彼の右手が背中から腰を過ぎて後ろから太股を割り、そのまま弛緩している足を広げたかと思うと、自分の身体をその間に割り込ませた。
「や…やだ」
あられもない姿にあかねは、真っ赤になると膝を閉じようと足を引き寄せるが、既に友雅の身体がそれを阻む。
「や…やっぱり…こわい」
あかねは、半分涙声で友雅に訴えるが、既に彼はそこで止める気などさらさら無かった。いっそ、冷たいとすら感じる底光りする瞳に射ぬかれて、微かな抵抗も霧散してしまう。ゆらゆらと揺らめく瞳の中には見た事もない炎が閃めいて、あかねは金縛りにあったように身動きが出来なくなる。
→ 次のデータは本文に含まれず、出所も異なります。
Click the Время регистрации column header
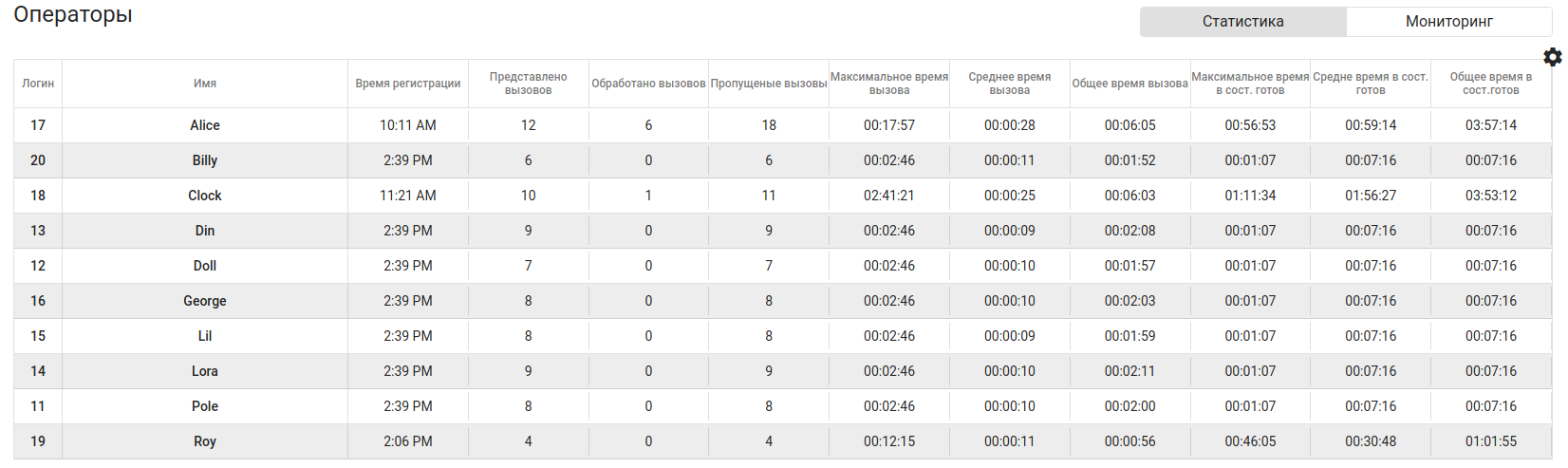The width and height of the screenshot is (1568, 468). pyautogui.click(x=408, y=84)
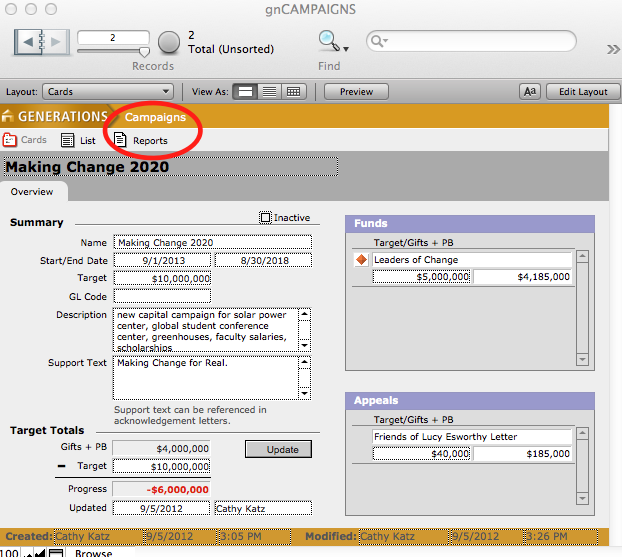Open the quick find search options dropdown
The width and height of the screenshot is (622, 557).
coord(378,42)
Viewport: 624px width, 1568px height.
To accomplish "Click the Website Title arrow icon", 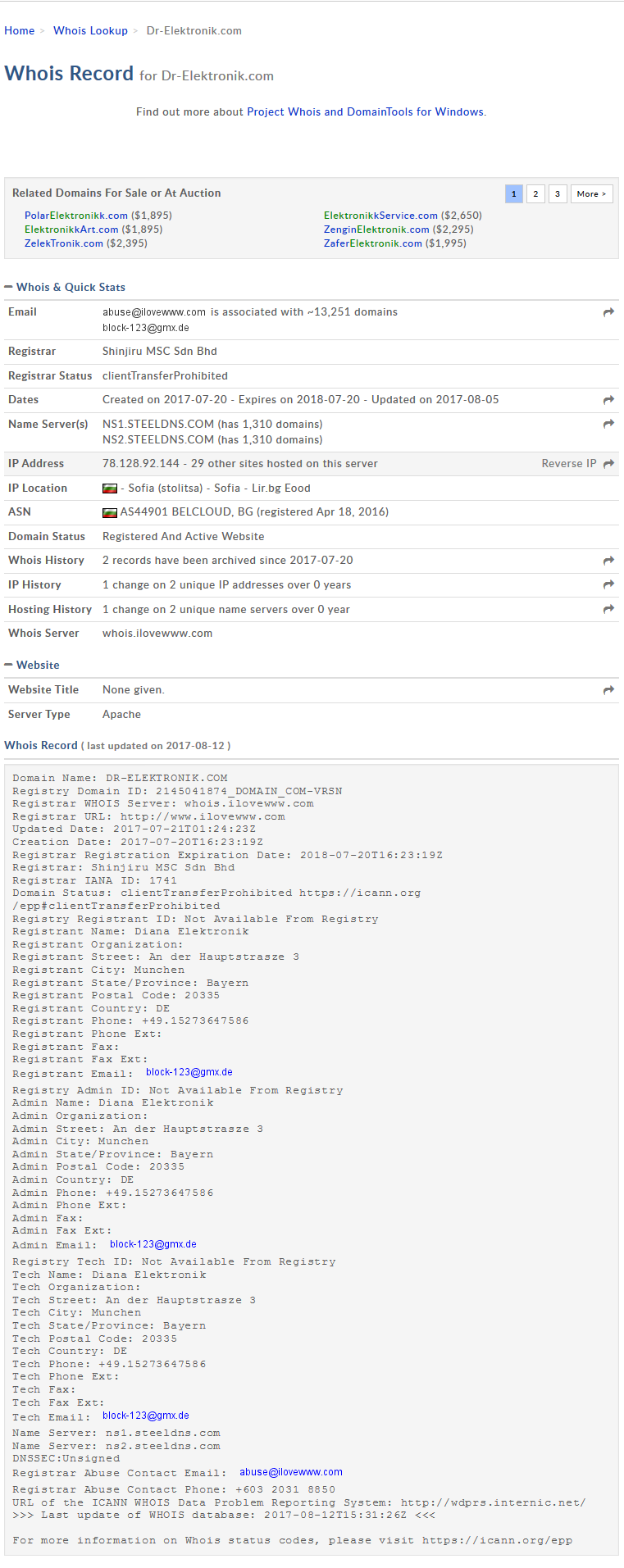I will tap(608, 690).
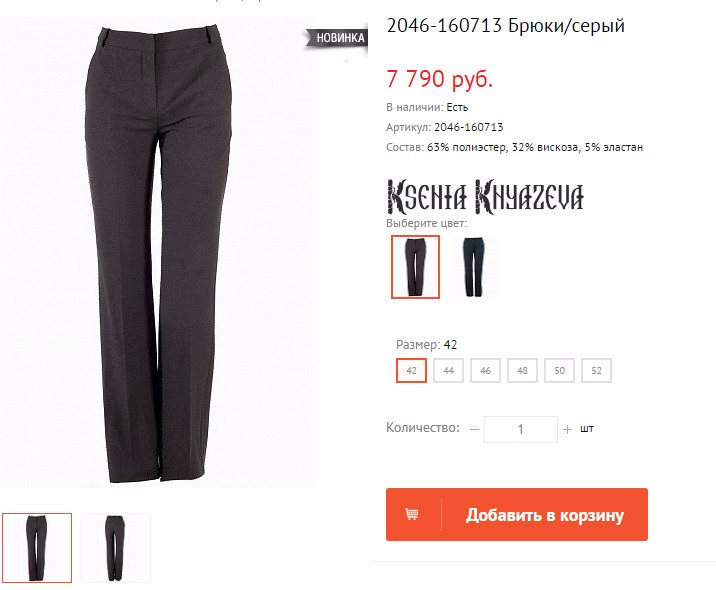Open the front view thumbnail
Screen dimensions: 716x590
pos(37,548)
あらがう事を止めた少女に友雅は小さく笑みをこぼし、未開の地に指を埋め静かにほぐしていった。
「う…」
巧みに動く指に翻弄されつつも、唇をきつく噛み声を殺すその口元に優しく口づけながら囁く。
「大丈夫だよ…まかせて…」
「…ん」
返事の変わりに、しがみついてきた少女の身体を友雅は愛しそうに撫でた。
月が布団の上に投げ出された四肢を柔らかく照らす。
あかねの身体が小さく跳ねる度に、月光がその白い身体の陰影を変えて行く。
「…」
声にならない喘ぎが漏れ、シーツをきつく握りしめる。
ピクンと身体が跳ねる度にそこを執拗に愛撫すると、あかねの唇からついに喘ぎが洩れた。
「…あ…っ…」
大きくのけぞり、友雅から逃れようともがくが、細い腰は彼の手に掴まれて動かす事も出来ない。
「…ああっ!」
のけぞった白い首に月光がはじける。
はじけた月光は、あかねの首にまとわりついているコンクパールを淡く照らした。
涙が知らずに溢れて、あかねの頬を伝う。
その涙を親指で拭いながら友雅は朦朧としている新妻に囁いた。
「愛してるよ…あかね…」
「とも…まささ…ん」
たえだえの息の中から名を呼ばれ、友雅自身がさらに熱くなる。
「あかね…」
あかねは、自分の名がこんなに甘く耳に響くとは思っていなかった。
「友雅…さん」
薄闇の中、チリチリと二人のネックレスが触れ合い、微かな唄を歌う。
淡い薄紅色に閃きながら。
元は一つだったそれが別れ、長い年月を経て後再び出会い、そして一つになった喜びを唱う。
『君は朝日と共に生まれた。君の母親も父親も、喜びと誇りとではちきれそうに幸せそうだった。君は壊れそうな小さな手で私の人差し指をしっかり握りしめて…そして、この世に生まれでて初めて微笑んだ。そうだね…私の人生はその時定められたのだろう…』
誰もが幸せな結末を迎えられる…都合のいい、だけどやさしい、お話…。
―――そう…だから…これは、おとぎ話。